» Directive A
Retype the listing lines below, starting with the first line of the listing and going on through the line with "center [1644, 1052].". Keep every character unchanged.

» Document section
Queue using two stacks, by Apple

Today's Daily Coding Problem:

This problem was asked by Apple.

Implement a queue using two stacks. Recall that a queue is a FIFO (first-in, first-out) data structure with the following methods: enqueue, which inserts an element into the queue, and dequeue, which removes it.

This is a very common technical interview question, including its variations, such as:

• Implement a stack using two queues
• Optimize for enqueue/push operation (O(1)-time)
• Optimize for dequeue/pop operation (O(1)-time)

My implementation below optimizes it for the enqueue operation (in O(1)-time), while the dequeue will suffer a little bit on time (O(n)-time).

The idea is as follows:

• On the enqueue operation, push to stack 1
• On the dequeue, pop from stack 1 pushing to stack 2. Save the last element, which you'll return later. Then push all the elements back to stack 1

That's it! Code is here (GitHub): https://github.com/BorisVasilenko/dailycodingproblem/blob/master/DailyCodingProblem11062018.cs

using System;
using System.Collections.Generic;
using System.Linq;
using System.Text;
using System.Threading.Tasks;
using System.Collections;

namespace DailyCodingProblem
{
 class DailyCodingProblem11062018
 {
  private Stack[] stack = null;

  public DailyCodingProblem11062018()
  {
   stack = new Stack[2];
   stack[0] = new Stack();
   stack[1] = new Stack();
  }

  public void Enqueue(string item)
  {
   stack[0].Push(item);
  }

  public string Dequeue()
  {
   if (stack[0].Count == 0) return null;

   //Get, swap, remove
   string retVal = SwapStacksReturnLast(stack[0], stack[1], true);
   //Swap back, don't remove, ignore the result
   SwapStacksReturnLast(stack[1], stack[0], false);
   return retVal;

  }

  private string SwapStacksReturnLast(Stack from, Stack to, bool remove)
  {
   string retVal = "";
   while (from.Count > 0)
   {
    retVal = (string)from.Pop();
    if (!remove || from.Count > 0)
     to.Push(retVal);
   }
   return retVal;
  }
 }
}

» Data excerpts
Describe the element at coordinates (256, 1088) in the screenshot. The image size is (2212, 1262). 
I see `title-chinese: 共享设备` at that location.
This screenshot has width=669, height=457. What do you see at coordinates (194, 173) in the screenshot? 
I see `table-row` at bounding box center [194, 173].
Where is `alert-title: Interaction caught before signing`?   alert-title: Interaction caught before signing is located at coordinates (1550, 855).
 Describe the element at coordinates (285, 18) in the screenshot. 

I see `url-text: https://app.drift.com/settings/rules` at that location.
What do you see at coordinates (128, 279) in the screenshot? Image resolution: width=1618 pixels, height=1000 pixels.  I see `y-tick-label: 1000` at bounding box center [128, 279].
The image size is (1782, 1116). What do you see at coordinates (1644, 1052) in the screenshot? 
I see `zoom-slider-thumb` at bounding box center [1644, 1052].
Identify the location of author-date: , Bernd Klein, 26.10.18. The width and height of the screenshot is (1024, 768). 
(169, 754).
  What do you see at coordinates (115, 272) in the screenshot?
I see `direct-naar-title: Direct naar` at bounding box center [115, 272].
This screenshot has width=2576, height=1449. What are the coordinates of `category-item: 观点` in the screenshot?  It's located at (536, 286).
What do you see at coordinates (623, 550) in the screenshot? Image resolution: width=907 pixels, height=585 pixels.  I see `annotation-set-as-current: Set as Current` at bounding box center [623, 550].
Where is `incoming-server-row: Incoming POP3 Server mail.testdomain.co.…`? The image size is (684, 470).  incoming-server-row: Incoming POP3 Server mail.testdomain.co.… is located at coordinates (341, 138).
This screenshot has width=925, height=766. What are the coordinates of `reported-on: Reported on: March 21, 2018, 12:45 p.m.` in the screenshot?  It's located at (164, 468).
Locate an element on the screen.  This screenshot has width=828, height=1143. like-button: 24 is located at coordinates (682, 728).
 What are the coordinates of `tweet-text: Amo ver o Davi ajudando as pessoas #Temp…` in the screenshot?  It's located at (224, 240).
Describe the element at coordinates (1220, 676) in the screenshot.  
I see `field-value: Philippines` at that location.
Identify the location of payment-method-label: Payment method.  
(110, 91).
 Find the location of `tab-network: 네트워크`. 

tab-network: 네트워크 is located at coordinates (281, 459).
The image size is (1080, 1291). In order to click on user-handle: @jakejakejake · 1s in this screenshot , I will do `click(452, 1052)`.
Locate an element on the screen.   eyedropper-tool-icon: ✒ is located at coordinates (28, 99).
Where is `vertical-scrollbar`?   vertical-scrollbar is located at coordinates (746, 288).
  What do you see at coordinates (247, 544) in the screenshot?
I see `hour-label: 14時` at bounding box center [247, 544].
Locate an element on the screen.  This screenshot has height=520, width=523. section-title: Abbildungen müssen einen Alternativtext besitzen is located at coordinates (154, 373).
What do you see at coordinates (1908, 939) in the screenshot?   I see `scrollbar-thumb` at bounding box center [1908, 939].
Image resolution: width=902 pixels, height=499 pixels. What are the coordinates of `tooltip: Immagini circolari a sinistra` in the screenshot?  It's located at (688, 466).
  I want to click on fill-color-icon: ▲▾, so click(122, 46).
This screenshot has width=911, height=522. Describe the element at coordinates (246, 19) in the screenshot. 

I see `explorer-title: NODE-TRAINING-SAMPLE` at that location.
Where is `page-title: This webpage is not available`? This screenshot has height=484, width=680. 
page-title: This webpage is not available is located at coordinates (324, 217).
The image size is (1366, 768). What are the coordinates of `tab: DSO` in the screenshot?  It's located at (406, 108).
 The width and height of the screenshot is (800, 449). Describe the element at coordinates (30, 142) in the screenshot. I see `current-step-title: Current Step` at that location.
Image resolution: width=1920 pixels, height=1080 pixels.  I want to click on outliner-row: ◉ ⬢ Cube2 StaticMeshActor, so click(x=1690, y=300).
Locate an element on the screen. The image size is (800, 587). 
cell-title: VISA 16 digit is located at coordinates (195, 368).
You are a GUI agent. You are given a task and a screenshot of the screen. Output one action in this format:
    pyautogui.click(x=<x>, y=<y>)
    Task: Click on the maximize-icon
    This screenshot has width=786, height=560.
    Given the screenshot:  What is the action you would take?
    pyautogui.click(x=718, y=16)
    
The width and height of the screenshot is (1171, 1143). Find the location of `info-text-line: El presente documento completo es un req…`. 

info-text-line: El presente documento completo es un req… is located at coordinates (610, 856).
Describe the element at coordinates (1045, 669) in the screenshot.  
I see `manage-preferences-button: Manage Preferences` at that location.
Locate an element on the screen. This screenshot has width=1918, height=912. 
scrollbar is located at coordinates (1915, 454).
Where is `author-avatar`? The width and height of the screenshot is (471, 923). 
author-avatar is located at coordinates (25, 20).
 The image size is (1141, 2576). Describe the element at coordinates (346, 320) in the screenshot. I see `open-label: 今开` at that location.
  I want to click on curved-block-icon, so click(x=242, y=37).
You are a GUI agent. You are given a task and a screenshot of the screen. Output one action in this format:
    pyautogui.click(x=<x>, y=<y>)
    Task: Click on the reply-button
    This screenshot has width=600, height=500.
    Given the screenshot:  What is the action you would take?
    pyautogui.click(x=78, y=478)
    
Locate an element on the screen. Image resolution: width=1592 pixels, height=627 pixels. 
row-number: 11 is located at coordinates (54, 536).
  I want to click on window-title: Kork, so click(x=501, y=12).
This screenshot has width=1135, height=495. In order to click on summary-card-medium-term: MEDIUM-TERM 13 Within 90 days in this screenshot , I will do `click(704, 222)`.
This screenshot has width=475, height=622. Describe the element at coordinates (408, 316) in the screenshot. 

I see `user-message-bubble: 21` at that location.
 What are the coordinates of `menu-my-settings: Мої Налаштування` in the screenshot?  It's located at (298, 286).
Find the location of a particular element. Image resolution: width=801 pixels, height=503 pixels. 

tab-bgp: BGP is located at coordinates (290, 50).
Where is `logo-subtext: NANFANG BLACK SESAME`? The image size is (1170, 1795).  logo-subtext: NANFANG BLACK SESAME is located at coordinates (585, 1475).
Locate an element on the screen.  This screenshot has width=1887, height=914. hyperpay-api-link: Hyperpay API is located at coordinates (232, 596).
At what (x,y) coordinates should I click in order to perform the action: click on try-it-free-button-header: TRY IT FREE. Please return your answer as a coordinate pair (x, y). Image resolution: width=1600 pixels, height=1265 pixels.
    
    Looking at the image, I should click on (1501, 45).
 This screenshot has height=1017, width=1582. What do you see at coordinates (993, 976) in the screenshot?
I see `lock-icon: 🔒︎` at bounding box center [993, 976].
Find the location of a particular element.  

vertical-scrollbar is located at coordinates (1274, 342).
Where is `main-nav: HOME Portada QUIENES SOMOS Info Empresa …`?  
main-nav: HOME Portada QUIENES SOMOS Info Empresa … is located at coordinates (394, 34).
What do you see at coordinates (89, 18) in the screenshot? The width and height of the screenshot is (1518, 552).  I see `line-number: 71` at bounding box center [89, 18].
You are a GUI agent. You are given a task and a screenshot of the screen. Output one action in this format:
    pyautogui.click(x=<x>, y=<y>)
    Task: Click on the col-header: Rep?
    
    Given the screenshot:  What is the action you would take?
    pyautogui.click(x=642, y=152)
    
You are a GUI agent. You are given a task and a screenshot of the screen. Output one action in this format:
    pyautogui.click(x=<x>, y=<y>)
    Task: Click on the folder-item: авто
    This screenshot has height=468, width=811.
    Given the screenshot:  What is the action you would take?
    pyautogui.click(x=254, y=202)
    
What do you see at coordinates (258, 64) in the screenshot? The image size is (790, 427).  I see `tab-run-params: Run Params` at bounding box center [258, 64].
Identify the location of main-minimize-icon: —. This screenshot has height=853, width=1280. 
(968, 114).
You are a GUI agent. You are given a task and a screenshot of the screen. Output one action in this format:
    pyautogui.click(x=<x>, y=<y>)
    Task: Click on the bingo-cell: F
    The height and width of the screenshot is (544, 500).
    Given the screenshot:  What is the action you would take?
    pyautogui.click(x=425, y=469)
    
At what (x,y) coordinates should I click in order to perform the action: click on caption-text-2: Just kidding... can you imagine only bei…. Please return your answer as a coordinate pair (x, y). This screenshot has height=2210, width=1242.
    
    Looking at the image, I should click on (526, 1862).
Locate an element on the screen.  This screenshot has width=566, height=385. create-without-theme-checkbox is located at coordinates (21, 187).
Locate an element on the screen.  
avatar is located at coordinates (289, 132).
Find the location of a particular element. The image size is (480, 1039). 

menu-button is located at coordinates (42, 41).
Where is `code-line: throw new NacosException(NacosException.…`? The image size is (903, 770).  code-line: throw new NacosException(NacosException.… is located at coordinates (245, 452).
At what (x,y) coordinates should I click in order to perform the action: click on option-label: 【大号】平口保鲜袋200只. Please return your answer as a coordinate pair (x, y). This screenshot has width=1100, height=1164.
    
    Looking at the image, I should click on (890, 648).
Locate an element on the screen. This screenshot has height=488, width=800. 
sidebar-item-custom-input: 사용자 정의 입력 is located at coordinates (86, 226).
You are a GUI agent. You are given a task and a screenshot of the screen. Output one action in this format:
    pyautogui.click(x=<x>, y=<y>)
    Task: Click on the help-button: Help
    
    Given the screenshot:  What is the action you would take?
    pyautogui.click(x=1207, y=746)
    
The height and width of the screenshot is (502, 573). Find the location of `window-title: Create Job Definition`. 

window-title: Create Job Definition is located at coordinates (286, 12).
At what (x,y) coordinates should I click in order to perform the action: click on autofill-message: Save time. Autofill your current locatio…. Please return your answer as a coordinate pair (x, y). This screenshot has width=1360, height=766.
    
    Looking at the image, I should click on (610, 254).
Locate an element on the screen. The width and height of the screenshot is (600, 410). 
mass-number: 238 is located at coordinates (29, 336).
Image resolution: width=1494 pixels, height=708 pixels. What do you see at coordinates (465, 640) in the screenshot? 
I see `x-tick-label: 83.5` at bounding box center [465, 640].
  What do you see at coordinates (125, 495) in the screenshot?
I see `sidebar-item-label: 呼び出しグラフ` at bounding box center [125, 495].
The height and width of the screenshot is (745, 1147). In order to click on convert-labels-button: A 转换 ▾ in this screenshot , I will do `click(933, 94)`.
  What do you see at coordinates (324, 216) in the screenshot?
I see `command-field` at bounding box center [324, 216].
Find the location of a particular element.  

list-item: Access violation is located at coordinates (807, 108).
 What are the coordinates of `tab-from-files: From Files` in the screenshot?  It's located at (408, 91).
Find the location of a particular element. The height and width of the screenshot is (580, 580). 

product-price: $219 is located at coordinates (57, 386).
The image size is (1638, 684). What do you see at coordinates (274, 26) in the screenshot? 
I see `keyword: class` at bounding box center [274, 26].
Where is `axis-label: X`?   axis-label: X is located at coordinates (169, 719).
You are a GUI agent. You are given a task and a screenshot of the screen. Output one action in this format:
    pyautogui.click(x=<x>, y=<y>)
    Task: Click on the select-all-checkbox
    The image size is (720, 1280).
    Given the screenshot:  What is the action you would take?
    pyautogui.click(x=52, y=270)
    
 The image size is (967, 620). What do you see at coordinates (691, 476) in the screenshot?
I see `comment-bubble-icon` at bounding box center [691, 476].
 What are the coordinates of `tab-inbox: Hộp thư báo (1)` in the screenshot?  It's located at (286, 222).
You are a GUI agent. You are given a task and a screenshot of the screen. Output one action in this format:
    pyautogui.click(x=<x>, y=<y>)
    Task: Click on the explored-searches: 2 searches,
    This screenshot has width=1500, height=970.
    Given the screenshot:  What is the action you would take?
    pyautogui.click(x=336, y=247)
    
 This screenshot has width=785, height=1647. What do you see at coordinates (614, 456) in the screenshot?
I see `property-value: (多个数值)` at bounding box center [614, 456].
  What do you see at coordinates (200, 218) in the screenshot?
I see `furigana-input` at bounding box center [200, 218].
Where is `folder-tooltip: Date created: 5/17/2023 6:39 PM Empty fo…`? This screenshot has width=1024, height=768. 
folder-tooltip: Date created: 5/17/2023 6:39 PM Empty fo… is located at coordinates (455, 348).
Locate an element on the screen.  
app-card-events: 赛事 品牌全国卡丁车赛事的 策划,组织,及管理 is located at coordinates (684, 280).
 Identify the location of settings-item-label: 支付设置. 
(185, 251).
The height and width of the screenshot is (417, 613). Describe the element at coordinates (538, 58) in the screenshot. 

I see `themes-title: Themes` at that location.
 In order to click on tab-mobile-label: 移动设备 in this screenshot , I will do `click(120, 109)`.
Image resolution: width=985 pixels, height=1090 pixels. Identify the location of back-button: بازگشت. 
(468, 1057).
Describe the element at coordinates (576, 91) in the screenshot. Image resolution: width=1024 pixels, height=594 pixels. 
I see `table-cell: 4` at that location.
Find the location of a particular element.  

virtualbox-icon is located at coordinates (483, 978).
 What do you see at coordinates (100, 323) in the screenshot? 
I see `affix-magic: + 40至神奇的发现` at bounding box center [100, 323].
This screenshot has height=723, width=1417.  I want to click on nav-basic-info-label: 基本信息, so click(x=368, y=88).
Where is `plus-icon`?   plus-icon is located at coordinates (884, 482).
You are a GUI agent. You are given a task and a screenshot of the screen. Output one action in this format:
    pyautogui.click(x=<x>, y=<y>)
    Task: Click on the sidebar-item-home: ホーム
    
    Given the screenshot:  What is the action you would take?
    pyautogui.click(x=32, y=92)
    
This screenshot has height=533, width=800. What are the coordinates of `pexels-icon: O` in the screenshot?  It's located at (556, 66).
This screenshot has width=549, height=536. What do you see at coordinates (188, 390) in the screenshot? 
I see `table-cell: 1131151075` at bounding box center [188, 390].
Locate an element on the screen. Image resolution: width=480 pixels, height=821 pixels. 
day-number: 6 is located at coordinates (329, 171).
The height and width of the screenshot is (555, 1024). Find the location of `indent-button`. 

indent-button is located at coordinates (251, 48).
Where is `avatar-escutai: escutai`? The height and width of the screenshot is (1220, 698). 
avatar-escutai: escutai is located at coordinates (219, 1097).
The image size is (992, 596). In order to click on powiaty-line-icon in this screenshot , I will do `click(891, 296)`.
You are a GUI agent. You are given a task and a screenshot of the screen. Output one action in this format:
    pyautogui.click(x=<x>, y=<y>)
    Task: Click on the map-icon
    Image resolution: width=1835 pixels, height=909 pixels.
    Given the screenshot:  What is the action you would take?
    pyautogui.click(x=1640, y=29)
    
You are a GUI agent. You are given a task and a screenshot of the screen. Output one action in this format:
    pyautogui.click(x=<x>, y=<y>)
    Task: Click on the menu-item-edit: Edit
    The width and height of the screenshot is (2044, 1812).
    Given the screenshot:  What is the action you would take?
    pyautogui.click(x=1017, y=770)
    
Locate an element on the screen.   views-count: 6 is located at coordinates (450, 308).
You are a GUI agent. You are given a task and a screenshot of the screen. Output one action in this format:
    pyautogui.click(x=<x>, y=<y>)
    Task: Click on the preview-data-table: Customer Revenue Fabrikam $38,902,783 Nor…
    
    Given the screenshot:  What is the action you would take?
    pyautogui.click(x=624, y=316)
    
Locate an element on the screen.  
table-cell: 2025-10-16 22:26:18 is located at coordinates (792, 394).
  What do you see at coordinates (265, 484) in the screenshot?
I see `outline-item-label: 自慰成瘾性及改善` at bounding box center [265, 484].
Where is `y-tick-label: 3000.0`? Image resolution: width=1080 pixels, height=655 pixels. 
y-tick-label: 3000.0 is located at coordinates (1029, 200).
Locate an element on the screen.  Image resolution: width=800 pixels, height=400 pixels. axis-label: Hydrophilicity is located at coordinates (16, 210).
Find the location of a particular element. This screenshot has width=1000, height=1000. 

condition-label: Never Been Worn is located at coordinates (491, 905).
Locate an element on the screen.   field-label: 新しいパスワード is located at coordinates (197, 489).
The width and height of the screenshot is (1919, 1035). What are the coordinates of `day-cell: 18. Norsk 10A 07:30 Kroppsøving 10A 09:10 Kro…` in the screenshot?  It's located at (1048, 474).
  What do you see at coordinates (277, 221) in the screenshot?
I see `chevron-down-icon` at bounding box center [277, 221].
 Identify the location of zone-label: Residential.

» Directive B
Echo the passage of the two-stack queue write-up above, starting with "This is a very" and going on through "on time (O(n)-time).".

» Result A
Describe the element at coordinates (256, 1088) in the screenshot. The image size is (2212, 1262). 
I see `title-chinese: 共享设备` at that location.
This screenshot has width=669, height=457. What do you see at coordinates (194, 173) in the screenshot? 
I see `table-row` at bounding box center [194, 173].
Where is `alert-title: Interaction caught before signing`?   alert-title: Interaction caught before signing is located at coordinates (1550, 855).
 Describe the element at coordinates (285, 18) in the screenshot. 

I see `url-text: https://app.drift.com/settings/rules` at that location.
What do you see at coordinates (128, 279) in the screenshot? Image resolution: width=1618 pixels, height=1000 pixels.  I see `y-tick-label: 1000` at bounding box center [128, 279].
The image size is (1782, 1116). What do you see at coordinates (1644, 1052) in the screenshot? 
I see `zoom-slider-thumb` at bounding box center [1644, 1052].

» Result B
This is a very common technical interview question, including its variations, such as:

• Implement a stack using two queues
• Optimize for enqueue/push operation (O(1)-time)
• Optimize for dequeue/pop operation (O(1)-time)

My implementation below optimizes it for the enqueue operation (in O(1)-time), while the dequeue will suffer a little bit on time (O(n)-time).